WCT announced that it has managed to enter into a settlement with Meydan to receive net RM577m post-subcon repayment. WCT is providing a 35% haircut to Meydan. By our estimates, WCT will recognise a gain of RM200m progressively over three years and net gearing (including perps) could fall from 110% to 85%. Nonetheless, this has not factor in likely damage from EMCO and FMCO. In our view, WCT will preserve capital to meet sukuk redemptions due over the next few years. Overall, this development eases balance sheet pressure in the near term. Maintain forecasts. Maintain HOLD with unchanged TP of RM0.56 based on 20% SOP discount. We remain cautious stance as scale of balance sheet impact from ongoing EMCO and FMCO is uncertain. Catalysts: sizable contract wins and further deleveraging from land and inventory sales. Downside risks: larger than expected adverse impact from EMCO and FMCO.

NEWSBREAK

Closing a chapter. WCT announced that it has managed to enter into a settlement agreement with Meydan whereby WCT will receive a sum of AED726.6m (RM828.2m) representing a 35% haircut on the initial principal award sum of AED1.1bn (RM1.3bn) upheld by the Dubai Court of Appeal earlier this year. With this arrangement, WCT will be waiving off RM39.7m of legal-related expenses which was previously awarded under the final award.

HLIB’S VIEW

Settlement details. Under the settlement agreement, WCT will receive the payment in two batches: (1) AED279.5m (RM318.6m) on or before 20th July 2021 and (2) AED447.1m (RM509.7m) payable in 12 equal quarterly instalments of RM42.4m commencing 20th Oct 2021. In addition, Meydan has delivered a promissory note to unconditionally and irrevocably pay on demand the balance sum.

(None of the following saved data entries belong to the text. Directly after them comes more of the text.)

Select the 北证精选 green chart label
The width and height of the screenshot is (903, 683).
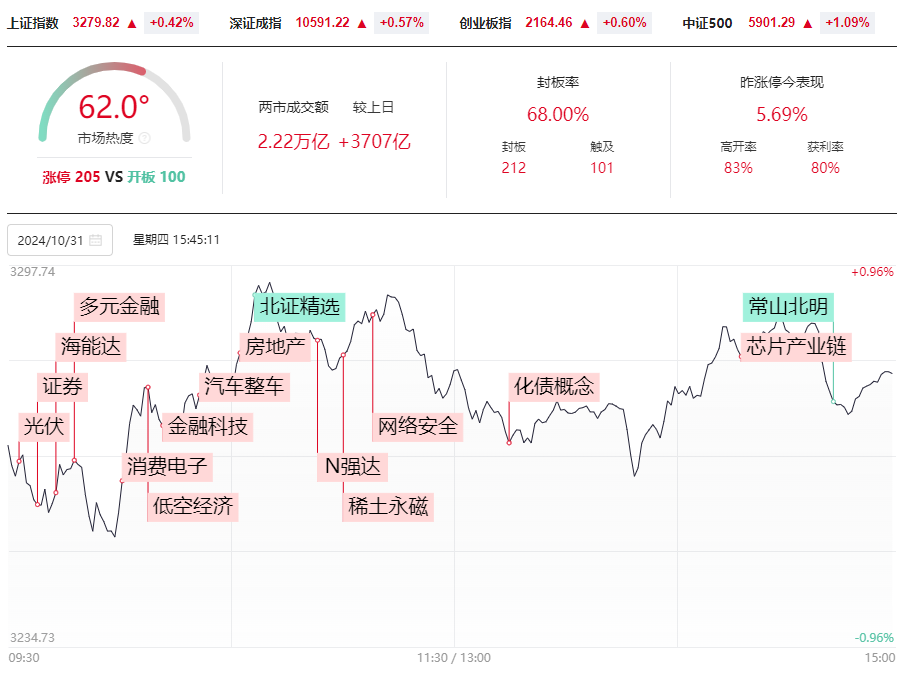(x=299, y=306)
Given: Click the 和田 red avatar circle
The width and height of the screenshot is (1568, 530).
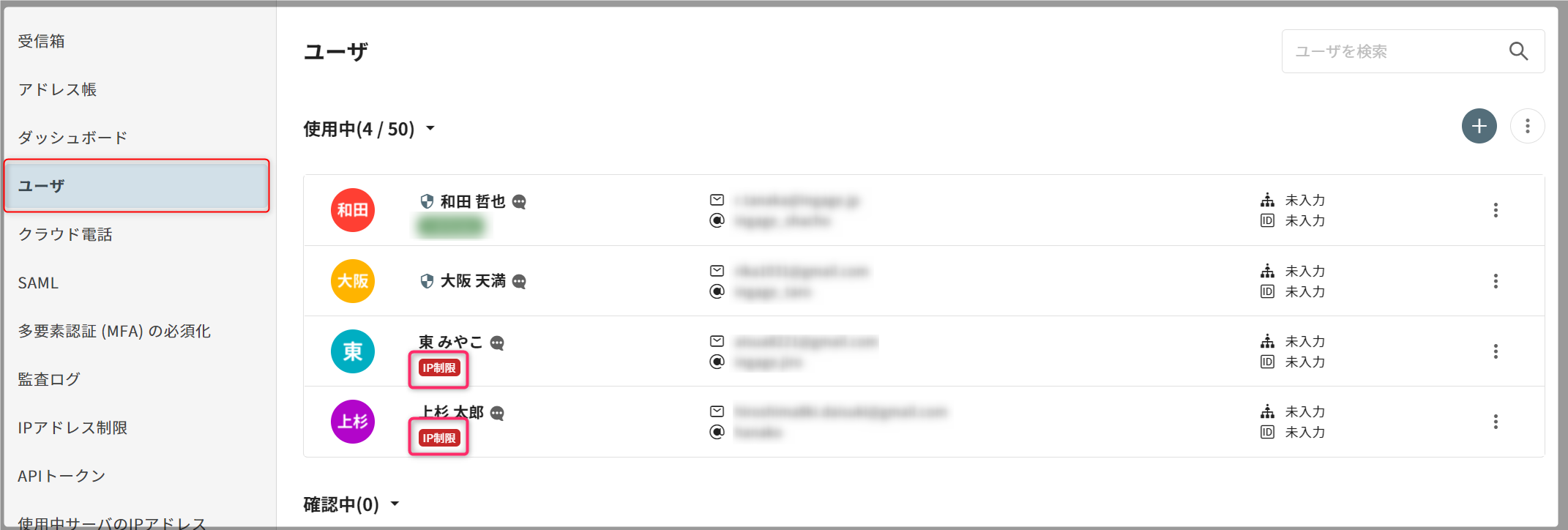Looking at the screenshot, I should [353, 210].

Impact. We see this as a much needed breathing space especially considering ongoing operational difficulties and upcoming sukuk redemptions. By our estimates, net amount attributed to WCT is RM577.1m as RM251.1m will go towards repaying project subcontractors. In respect of this development, WCT could record a cumulative gain of c.RM200m to be recognised over three years in tandem with the schedule of payments. For illustration (disregarding timing of cash flows), net gearing (treating perpetual as debt) could fall from 110% as of 1Q21 to a more manageable 85%. Nonetheless, we note that this is an optimistic estimate considering likely damage from EMCO and FMCO (phase 1). In our view, WCT will preserve capital to meet sukuk redemptions due over the next few years. Note that WCT’s cash balance has deteriorated from RM862m (2Q20) to RM466m (1Q21). Putting things in perspective, based on our understanding, WCT will have to redeem RM200m in FY21 (Oct), RM400m in FY22 (May & Oct) and RM300m in FY23 (Oct).

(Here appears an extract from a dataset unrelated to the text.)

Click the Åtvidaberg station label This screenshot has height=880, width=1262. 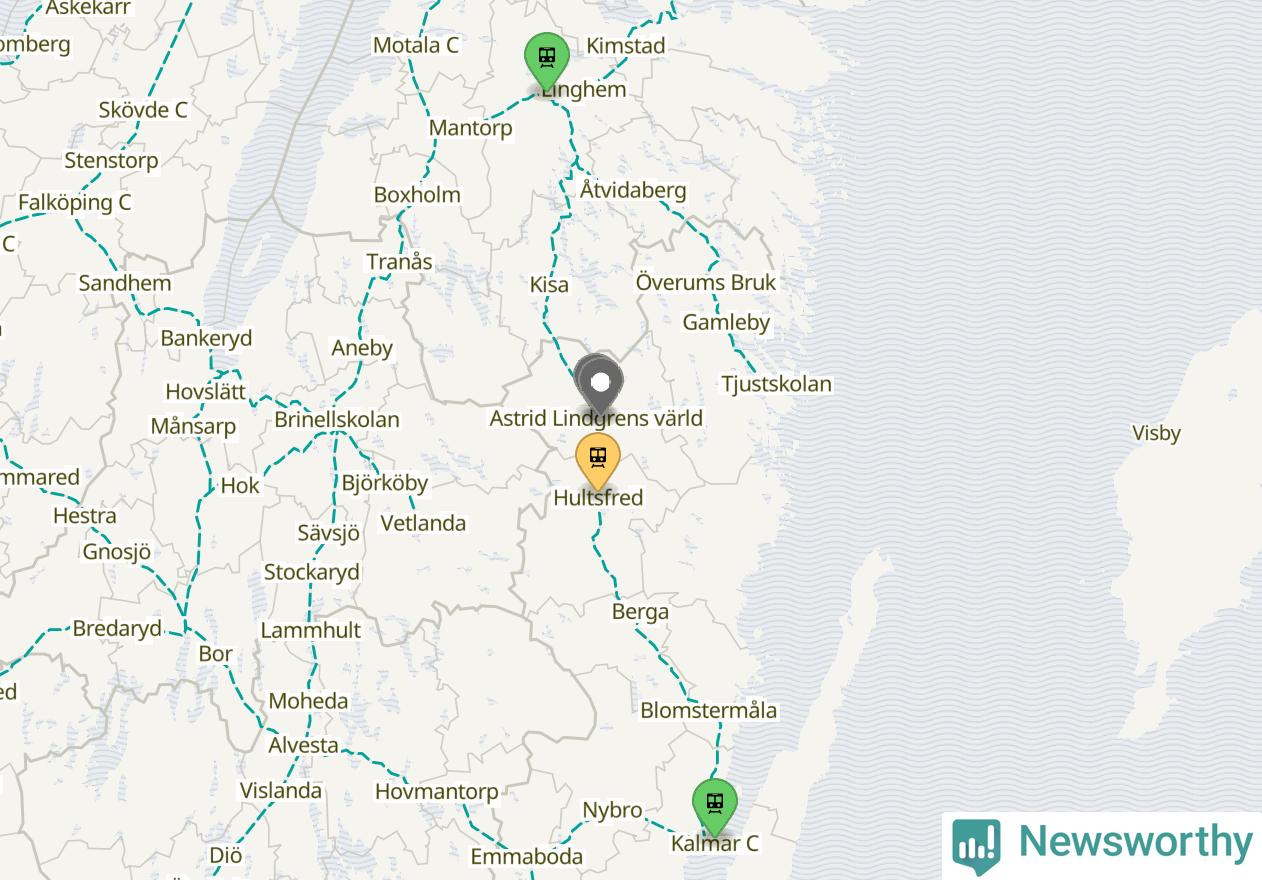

Forecast. Make no change to forecasts as financial impact will be deemed non-core.

Maintain HOLD, TP: RM0.56. TP is derived based on a 20% discount to SOP value of RM0.70. Our TP implies FY21/22/23 P/E of 66.4x/21.7x/10.0x. Despite viewing this development positively, we maintain our cautious stance as scale of balance sheet impact from ongoing EMCO and FMCO remains uncertain. Catalysts: sizable contract wins and further deleveraging from land and inventory sales. Downside risks: larger than expected adverse impact from EMCO and FMCO.